En définitive, cet arrêt brutal de la machine a très probablement donné lieu à une multitude de questionnements, voire de remises en cause des personnes s’agissant de leurs modes de vie, de leur rapport à la famille, au travail, à la culture, aux loisirs et à eux-mêmes bien évidemment. Nul doute que pour beaucoup il apparaît désormais comme nécessaire de repenser nos pratiques professionnelles pour quitter enfin le pseudo empire de l’efficacité afin de découvrir le monde de l’efficience. Car n’en doutons pas, bien souvent dans nos sociétés ultralibérales chacun doit produire efficacement et rester dans sa case. On mise hélas trop rarement sur le déploiement de la créativité, de l’adaptation, sur l’intelligence collective, sur les rythmes lents et donc sereins, sur la mise en correspondance des ressources naturelles, humaines et de la technologie.

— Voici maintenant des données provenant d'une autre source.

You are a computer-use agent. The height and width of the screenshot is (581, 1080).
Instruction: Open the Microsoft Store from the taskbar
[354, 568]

La véritable compétence à enseigner au XXIe siècle
Aussi étonnant que ça puisse paraître on n’enseigne pas la qualité de présence aux enfants, aux étudiants, aux professeurs, aux travailleurs, etc. Seules les professions extrêmes et cataloguées comme exigeantes – pompiers, chirurgiens, pilotes, astronautes, spéléologues, danseurs, musiciens ou sportifs de haut niveau, alpinistes, etc. – consacrent une partie de leur emploi du temps à se perfectionner dans cet art encore trop méconnu. Autant dire que bien que nous soyons déjà en 2020, l’hypermodernité qui nous façonne ignore encore la qualité de présence, en lui préférant la performance et en s’évertuant donc à confondre efficacité et efficience pour le plus grand malheur de tous et de la planète qui doit supporter nos aberrations jusqu’à l’asphyxie.

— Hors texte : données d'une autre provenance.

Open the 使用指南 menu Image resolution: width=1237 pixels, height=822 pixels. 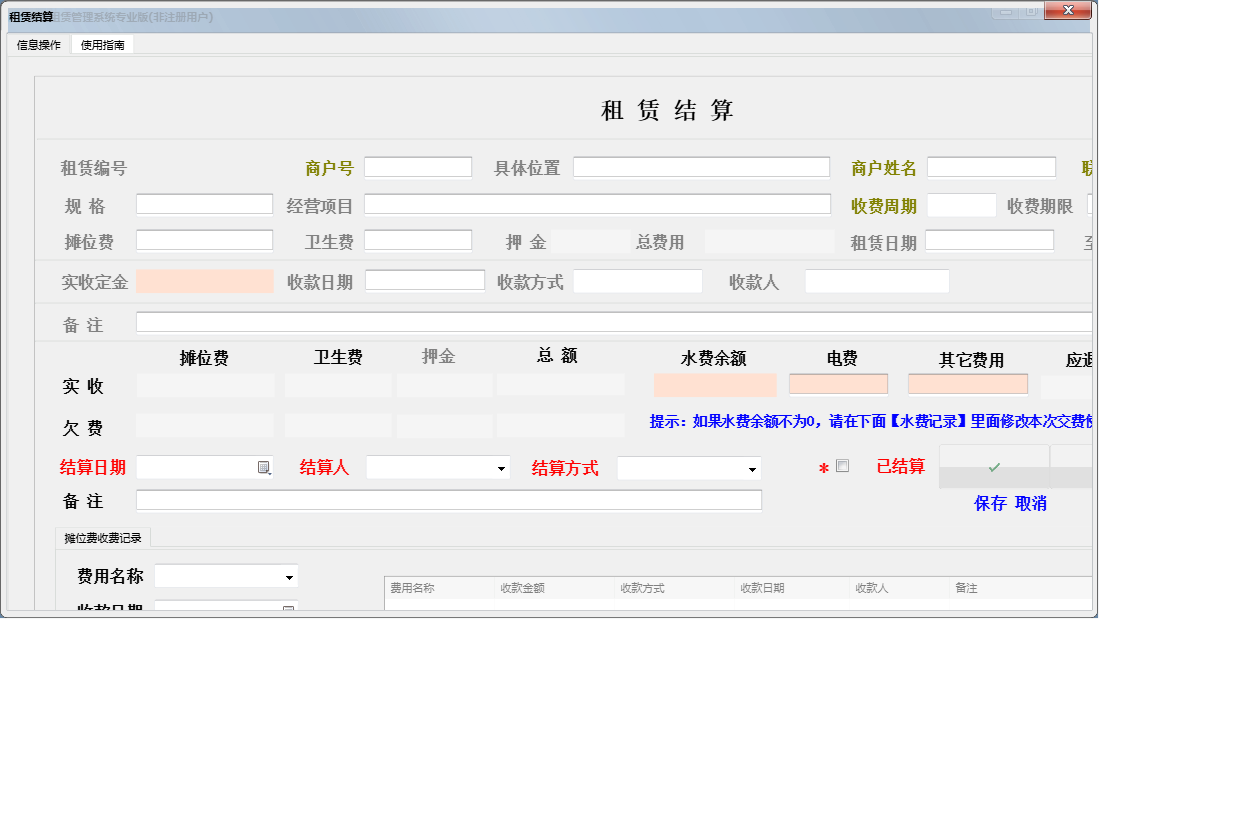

Pourtant, en travaillant tout ce qui met en synergie le corps et l’esprit (le langage, le mouvement, le relationnel, l’écoute de l’autre, la respiration conscientisée, la marche, etc.,) bref, tout ce qui nous éveille et participe de notre qualité de vie et de notre besoin de vivre plus intelligemment, nous pourrions réorchestrer nos existences en tenant compte des valeurs foncièrement humanisantes et naturantes qui sont en nous et qui s’apparentent à des techniques de longue vie. J’espère ne pas être seul à penser que ce que nous vivons actuellement et qui nous chamboule incroyablement, quoi qu’on en dise, pourrait inciter certaines et certains à imaginer un « monde d’après » moins brutal, moins stupide et surtout moins inféodé aux lois du marché.

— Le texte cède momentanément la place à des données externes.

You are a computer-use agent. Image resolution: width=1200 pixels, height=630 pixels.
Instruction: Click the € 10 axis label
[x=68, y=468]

Comme j’ai coutume de le dire à qui veut l’entendre, il me semble que la qualité de présence est un art qui consiste à combiner l’intelligence ambiante, l’intelligence du moment et l’intelligence du mobile. Et ceci est aussi important que l’on soit posté à son bureau en entreprise ou à domicile, en train d’animer une réunion ou d’assister à une visioconférence, mais aussi assis dans les transports en commun, en train de cuisiner, en train de lire ou de se déplacer à pieds dans la rue, etc.

 Cela signifie que nous devons apprendre à identifier clairement l’endroit où nous nous trouvons et ses potentialités, à comprendre l’instant que nous vivons et la manière dont nous pourrions y trouver du sens et enfin ce qui est souhaitable et comment nous pourrions contribuer à sa réalisation. En nous y exerçant chaque jour qui passe et en mettant en place des pédagogies pour diffuser cet art d’être soi et d’en éprouver de la joie, il nous serait peut-être enfin donné de mieux voir la beauté de ce qui nous entoure, de nous prémunir contre les dangers qui nous guettent et d’influer positivement sur le « référent Terre » qui nous accueille depuis la nuit des temps.